We learned that perhaps English classes coming easily to writers isn't the best thing for us, since we never really learned the concept of struggling to be good at our craft. Because of this, a lot of us became "Fixed Mind-set" people who believe that there is a Talent Plateau. We think that we can only achieve so much greatness, and that's determined by natural ability. We fear that we've already hit that plateau and can no longer improve. Or worse yet, that the talent we believe we have is actually PAST that plateau, and so we're not nearly as good as we assumed. We fear that showcasing our best efforts will actually reveal us as "frauds", and so we purposely don't give writing our all. That way we have a safety-net excuse as to why our talent doesn't seem to measure up to The Greats.

One of the main ways we Self-Handicap is to procrastinate until the last possible moment. That way if it ends up really good we can say "Huh, imagine how good I can be if I had time to edit that" or "And this was only my first draft!" However, if procrastinating results in a lackluster product, we can justify it as "Well, I only had time for a first draft" or "I was exhausted; I have no clue what I was even writing at the end there."
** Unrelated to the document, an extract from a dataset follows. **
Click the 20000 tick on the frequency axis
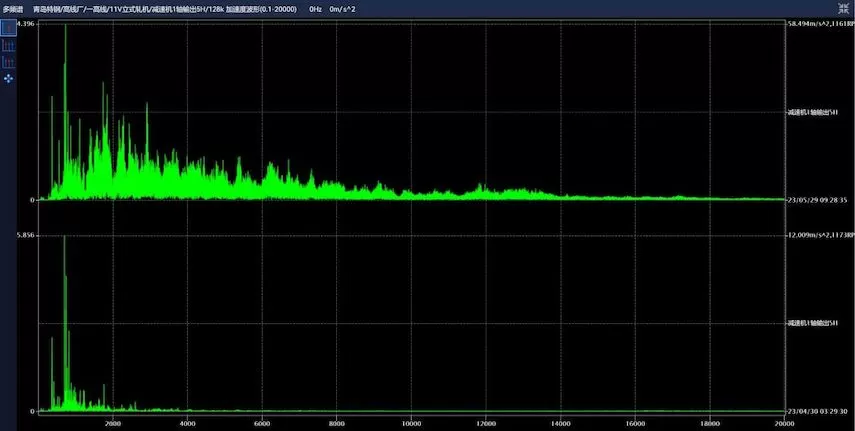The image size is (855, 431). [783, 422]
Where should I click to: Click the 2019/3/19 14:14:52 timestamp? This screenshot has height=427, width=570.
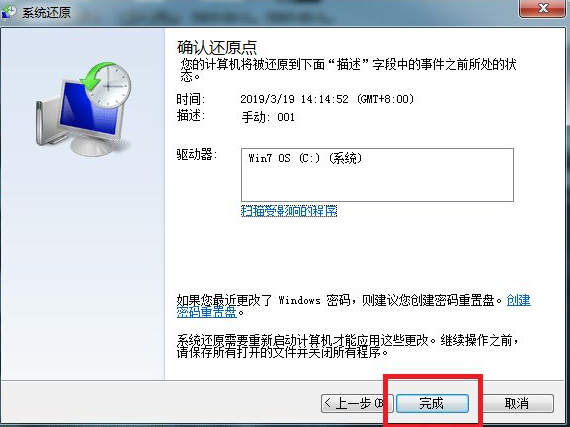[327, 99]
We also learned that perhaps even with the classes themselves being easy for us future writers, we could have still avoided this Fixed Mind-set by seeing the struggle in others. If only we could have read earlier drafts of classic stories, or seen quotes from our writing mentors explaining that they had to go through seventeen complete revisions before actually coming up with something decent. Perhaps seeing our idols fail and still become amazing in their climb back up would help us aspiring writers realize that being bad now doesn't mean we can't be fantastic later.
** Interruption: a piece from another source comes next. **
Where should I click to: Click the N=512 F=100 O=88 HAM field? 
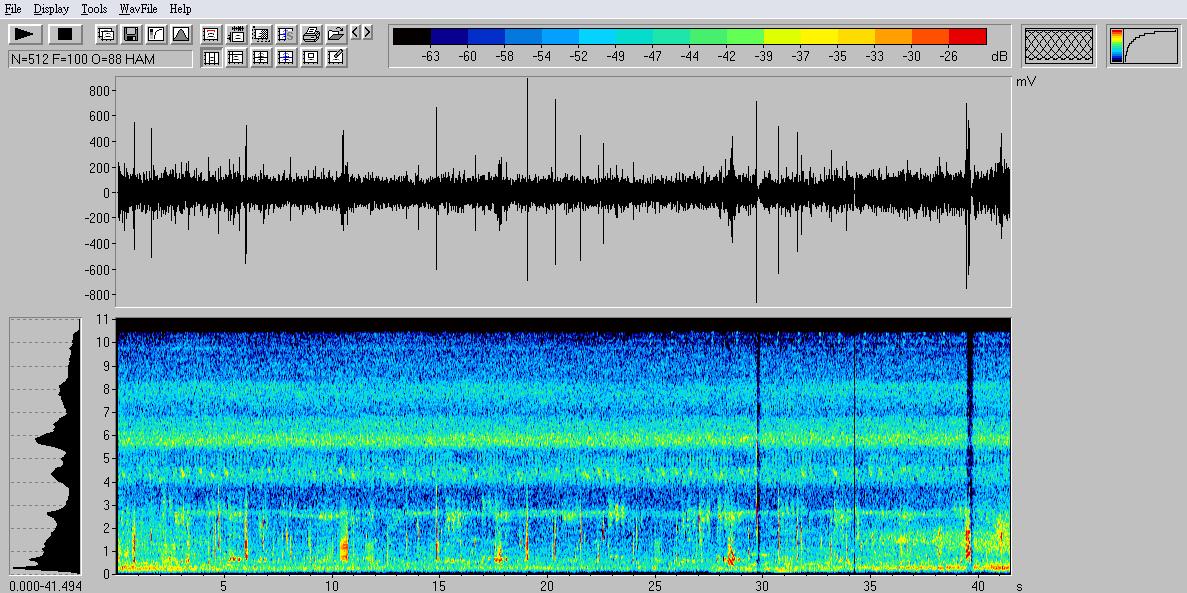point(100,59)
Again, that is what this blog is here for. It may be presumptuous of me to think that my struggle in finding myself as a writer will be any sort of example for other writers. I may be expecting too much of my future self to believe that I could become enough of a writing mentor to others that seeing me trip so frequently will help prove to them that they can make it too. The entire concept that this blog is my anthology of failings on my way to "greatness" may be insanely cocky.

Yet, here it is.

On the off chance that I am right in those insane assumptions. Just in case I'm correct in thinking that I've helped someone overcome their fear of inadequacy, by proving that I grew past that Talent Plateau, surpassing my natural talent after failing so frequently with just it.

Hell, this blog post kept me about FIVE HOURS to write! I knew I wanted to talk about Megan McArdle's article, but the whole thing seemed so disjointed. I went through THREE re-writes before becoming satisfied with this version. I even had a list of about four other things I wanted to talk about this week that just didn't quite fit in the final cut. Guess that just means I have blog posts all set up for the next week or so too, huh?

Anyway, I know I didn't talk about any of the progress I made this week - like I originally intended to talk about - so I'm sorry about that. However, I do hope that this break from my normal writing style helped at least ONE person out.

We CAN conquer that fear of inadequacy! It will be a struggle, and we may procrastinate even more, but we just need to retrain ourselves to "Dare to be Bad" and embrace failure as a way to learn and grow. Easier said than done...

Anyway, I want to finish up with a belated joint Happy Birthday to both ChibiSunnie and Ronoxym who shared a birthday last week.